As the series has progressed from its survival horror roots, so has the game’s lore. “Dead Space 3″ has a central villain, a human cult leader named Jacob Danik. It deeper adds a conspiratorial nature to the sci-fi mystery, but the continued emphasis on Danik’s Church of Unitology, which seems to come and go as missions need to be expanded or given detours, adds complex layers between Clarke and his mission and ultimately desensitizes the gamer to the world and Clarke’s plight.
There’s no shortage of extremists, cult leaders or even brand managers who can seduce people to blindly believe a cause, but as Clarke battles Danik’s men in one of the game’s many plot twists, one can’t help but wonder why all the Unitology faithful — confused humans, mostly — are seemingly OK with corpse-eating-and-inhabiting creatures. The elements that spawn the Necromorphs, the markers, cause hallucinations and insanity, sure, but brainwashing seems an easy out when so many lives are at stake.
This is the point where the question of whether this is any fun becomes more difficult to answer. The controls have never been more refined, Clarke has never been more mobile, and “Dead Space 3″ does a good job varying the pace and keeping gamers curious as to what kind of landscape Clarke will forage through next, be it a subway, an icy planet or an assortment of busted spaceships. Technologically, everything is in its proper place here. There’s also a certain amount of empowering joy in blasting apart evil aliens, and the addition of online co-op, while not reviewed here, was done in a clever manner. One player, for instance, will watch his character hallucinate while the the other is in need of a helping hand.

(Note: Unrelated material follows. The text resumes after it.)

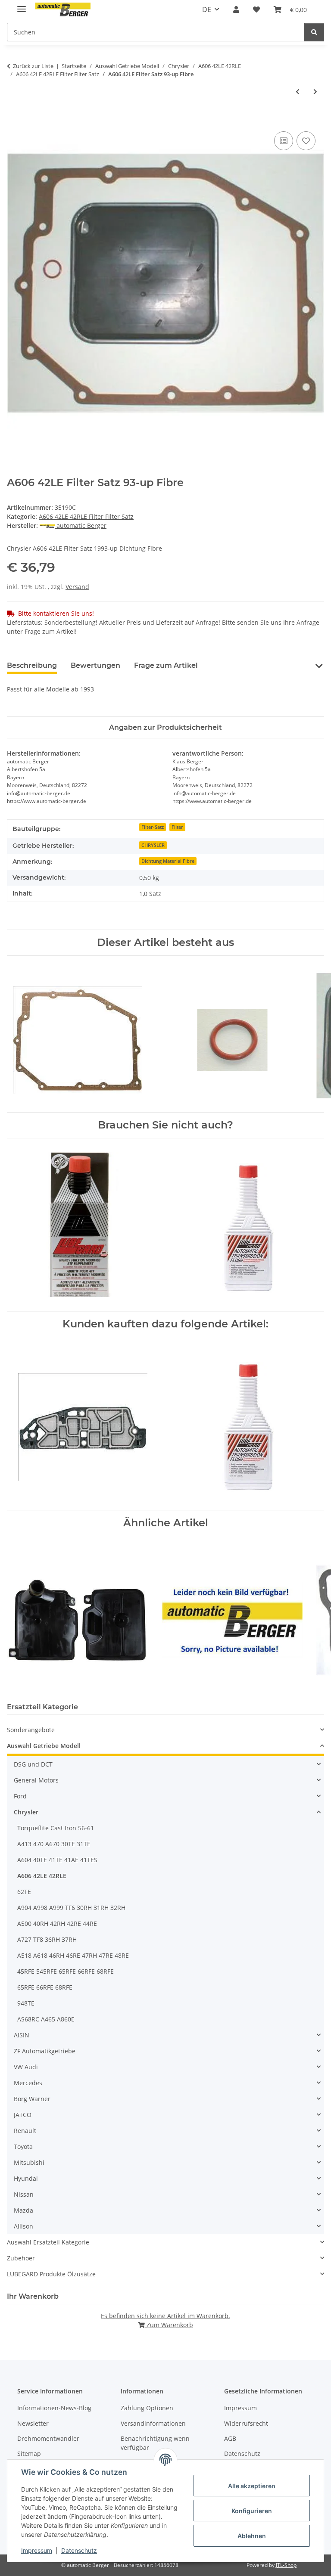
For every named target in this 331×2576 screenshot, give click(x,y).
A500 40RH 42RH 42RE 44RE (57, 1923)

But it’s the development of Clarke, primarily, where “Dead Space 3″ comes up cold. As the game opens, he’s a loner facing eviction and sitting in his apartment listening to messages from his ex, Ellie. Soon, a pair of soldiers conscript him into battle, and Clarke makes it clear he’s not interested in world-saving.
He only stops putting up a fight because Ellie is in danger. Yet when she’s finally rescued, and then instantly runs to make out with one of the very soldiers that recruited Clarke, this once seemingly malevolent love-sick gunner essentially shrugs and goes off looking for some ancient inscriptions to, of course, save the world. This big moment for the Ellie-obsessed Clarke essentially arrived with a thud.
There’s a few romantic twists and turns yet to come in “Dead Space 3,” but it’s here where Clarke no longer felt like a fully realized character, and simply a vessel to drop into heavily detailed deep-space missions. In a game that promises a cinematic experience, it’s ultimately only the music that truly feels alive, as if the noises themselves were scurrying across the terrain.